The Circuit Breaker: The Pattern You Need Before You Need It
Jeff Straney·
The notification service started failing around 11pm on a Tuesday. I know the exact sequence because I had to reconstruct it afterward from logs.
First the response time climbed. Normally the notification service responded in 80ms. At 11:05 it was at 400ms. Our service had a five-second timeout on calls to it, so nothing was failing yet, just slow. The threads waiting on the notification service were accumulating. By 11:12 the thread pool was exhausted. New requests to our service were queuing. By 11:18 the queue filled and we started returning 503s. By 11:20 our on-call alert fired.

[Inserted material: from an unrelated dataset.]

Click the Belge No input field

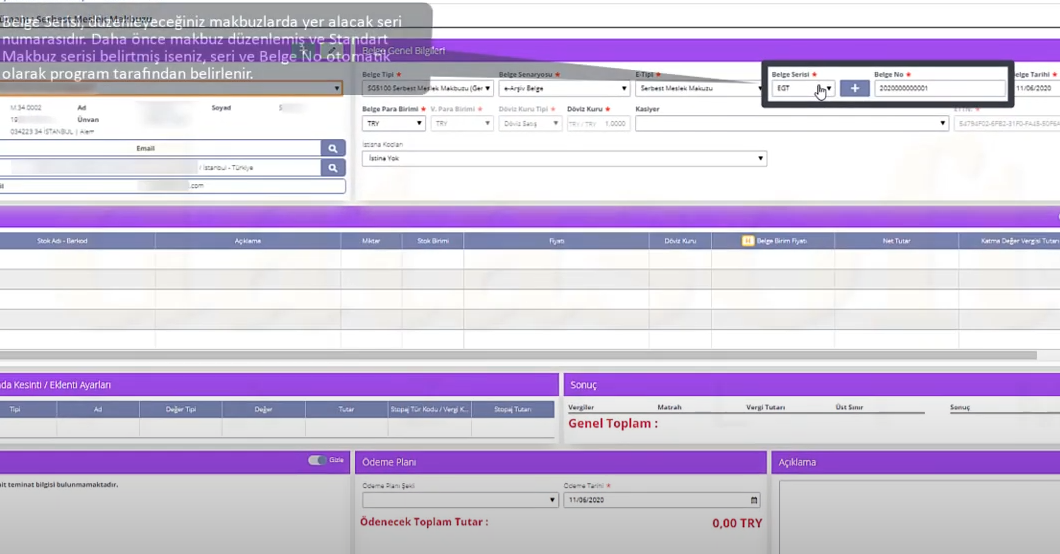[x=939, y=88]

The notification service was completely optional. Users didn't care whether notifications went out immediately. Our service should have noticed the notification service was struggling and stopped calling it. Instead it held every request hostage to the health of an optional dependency.
We implemented a circuit breaker that week. The incident has not happened again.

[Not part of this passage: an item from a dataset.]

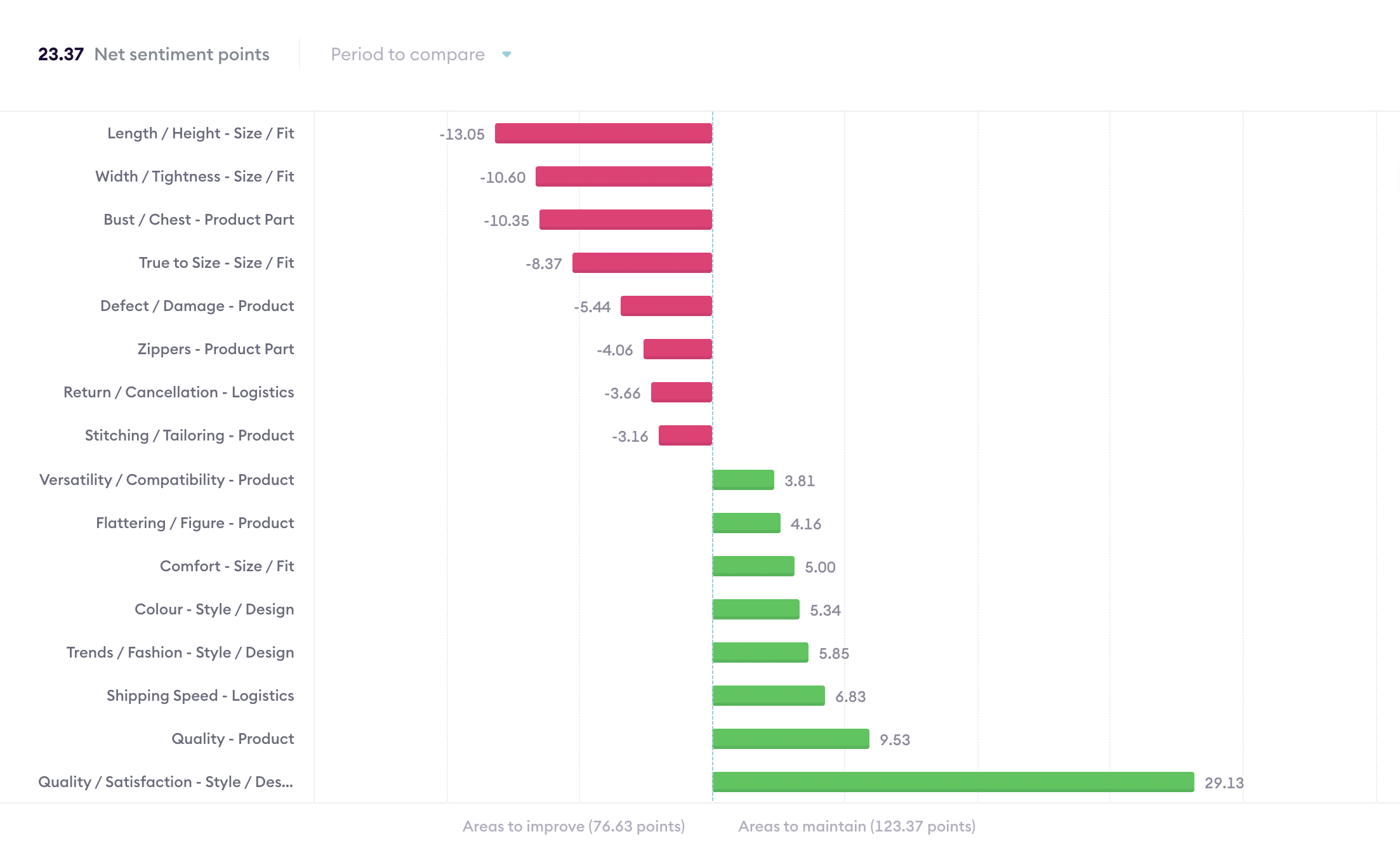The image size is (1400, 848).
Task: Click the longest green bar valued 29.13
Action: [953, 782]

What the pattern actually does
A circuit breaker wraps calls to an external dependency and tracks failures. When failures exceed a threshold, it "opens" and stops making calls to the dependency, failing fast instead. After a cooldown period, it allows a test request through. If that succeeds, it "closes" and resumes normal operation.
The three states:
Closed is normal operation. Calls go through. Failures are counted.

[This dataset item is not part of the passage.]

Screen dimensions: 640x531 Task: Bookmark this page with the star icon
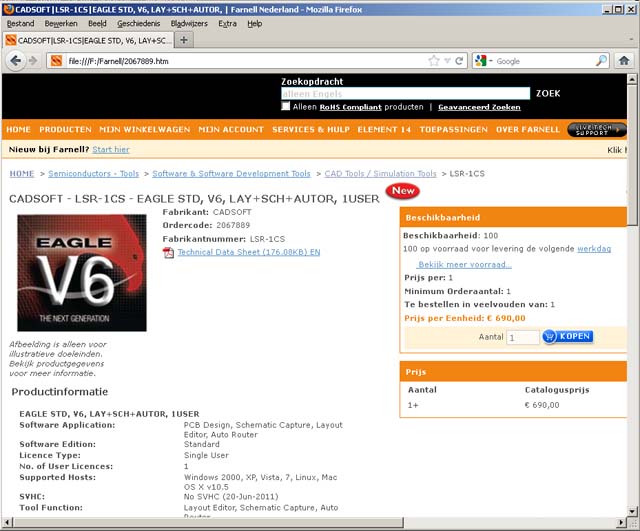(x=434, y=61)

Open means the dependency is considered failed. Calls fail immediately without attempting the real request. This protects your service from waiting on something that is unlikely to respond.
Half-open comes after the cooldown period. One request is allowed through as a test. If it succeeds, the circuit closes. If it fails, it opens again.
The crucial property is that the open state fails fast. Instead of holding threads for five seconds waiting on a timeout, it fails in milliseconds. Your service can return an appropriate degraded response to the user immediately.
A simple implementation in TypeScript
type CircuitBreakerState = "closed" | "open" | "half-open";
interface CircuitBreakerOptions {
failureThreshold: number; // failures before opening
resetTimeout: number; // ms before trying half-open
}
class CircuitBreaker {
private state: CircuitBreakerState = "closed";
private failures = 0;
private nextAttemptTime = 0;
constructor(
private readonly name: string,
private readonly options: CircuitBreakerOptions
) {}
async call<T>(fn: () => Promise<T>): Promise<T> {
if (this.state === "open") {
if (Date.now() < this.nextAttemptTime) {
throw new Error(`Circuit breaker ${this.name} is open`);
}
this.state = "half-open";
}
try {
const result = await fn();
this.onSuccess();
return result;
} catch (e) {
this.onFailure();
throw e;
}
}
private onSuccess(): void {
this.failures = 0;
this.state = "closed";
}
private onFailure(): void {
this.failures++;
if (this.failures >= this.options.failureThreshold) {
this.state = "open";
this.nextAttemptTime = Date.now() + this.options.resetTimeout;
}
}
}
Usage:
const notificationBreaker = new CircuitBreaker("notification-service", {
failureThreshold: 5,
resetTimeout: 30_000, // 30 seconds
});
async function sendNotification(userId: number, message: string): Promise<void> {
try {
await notificationBreaker.call(() => notificationClient.send(userId, message));
} catch (e) {
// Circuit is open, or real failure. Log and continue.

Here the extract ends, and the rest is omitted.